Enable unique lookups on encrypted fields without decrypting:

from django_field_encryption import EncryptedCharField, BlindIndexField

class UserProfile(models.Model):
    email = EncryptedCharField(max_length=255)
    email_hash = BlindIndexField('email', unique=True, db_index=True)

# Lookup by hash
from django_field_encryption import compute_hash
user = UserProfile.objects.get(email_hash=compute_hash('user@example.com'))

The hash is auto-computed on save via a pre_save signal.
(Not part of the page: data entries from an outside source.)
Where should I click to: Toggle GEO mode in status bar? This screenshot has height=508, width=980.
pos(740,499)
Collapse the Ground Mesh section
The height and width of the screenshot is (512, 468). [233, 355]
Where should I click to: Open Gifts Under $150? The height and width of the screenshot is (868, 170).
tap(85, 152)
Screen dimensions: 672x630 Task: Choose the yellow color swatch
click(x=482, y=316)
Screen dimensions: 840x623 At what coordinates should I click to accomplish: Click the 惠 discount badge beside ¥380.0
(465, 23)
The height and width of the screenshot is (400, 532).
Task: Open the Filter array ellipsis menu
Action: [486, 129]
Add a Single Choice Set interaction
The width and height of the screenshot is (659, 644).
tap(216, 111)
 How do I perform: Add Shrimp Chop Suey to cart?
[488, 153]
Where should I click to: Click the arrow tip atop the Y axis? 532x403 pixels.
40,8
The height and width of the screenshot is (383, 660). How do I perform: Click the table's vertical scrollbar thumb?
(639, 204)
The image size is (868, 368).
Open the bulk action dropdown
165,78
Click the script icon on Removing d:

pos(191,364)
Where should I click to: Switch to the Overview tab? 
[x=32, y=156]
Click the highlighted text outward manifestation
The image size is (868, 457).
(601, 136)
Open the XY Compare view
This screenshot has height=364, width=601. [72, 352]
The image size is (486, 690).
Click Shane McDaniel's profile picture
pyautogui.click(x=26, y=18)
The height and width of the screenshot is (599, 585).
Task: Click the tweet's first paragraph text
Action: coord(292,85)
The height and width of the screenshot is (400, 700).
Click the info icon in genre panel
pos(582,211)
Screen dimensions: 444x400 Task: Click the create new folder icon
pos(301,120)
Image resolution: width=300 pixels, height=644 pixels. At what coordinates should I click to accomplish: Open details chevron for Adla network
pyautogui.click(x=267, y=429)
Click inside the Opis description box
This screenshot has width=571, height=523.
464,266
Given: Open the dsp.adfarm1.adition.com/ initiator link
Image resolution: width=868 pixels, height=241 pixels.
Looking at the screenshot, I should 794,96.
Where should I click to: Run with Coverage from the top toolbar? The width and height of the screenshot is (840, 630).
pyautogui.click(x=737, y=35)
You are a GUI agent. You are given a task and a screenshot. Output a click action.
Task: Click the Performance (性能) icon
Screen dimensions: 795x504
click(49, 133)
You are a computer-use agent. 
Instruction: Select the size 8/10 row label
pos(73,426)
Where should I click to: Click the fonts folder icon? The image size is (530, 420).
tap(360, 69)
Note that bulk_create and bulk_update do not trigger signals — hashes must be computed manually for bulk operations.

generate_master_key

Generate a cryptographically secure master key:

from django_field_encryption import generate_master_key

key = generate_master_key()
# Returns: base64-encoded 32-byte key

Configuration Functions

from django_field_encryption import (
    get_keys_config,
    get_active_key_id,
    get_master_key,
)

keys = get_keys_config()          # Returns dict of key_id -> key
active_key = get_active_key_id()  # Returns currently active key_id
master_key = get_master_key('v1') # Returns raw 32-byte key for key_id

Compatibility

Python Django
3.9 4.2, 5.x
3.10 4.2, 5.x
3.11 4.2, 5.x
3.12 4.2, 5.x
  • Django 4.2 LTS is fully supported
  • Django 5.0+ supported
  • Will support Django 6.x when released (constraint is <7.0)

Security Notes

  • Keys are 32 bytes (256 bits) for AES-256
  • Uses AES-GCM (Galois/Counter Mode) for authenticated encryption
  • Each encryption generates a unique 12-byte random nonce
  • Field and file keys are derived separately using HKDF
  • The library does not encrypt at rest - data is encrypted/decrypted in memory only
  • High-volume deployments: Rotate keys before reaching ~2³² encryptions per key to avoid nonce collision risk. See docs/security.md for details.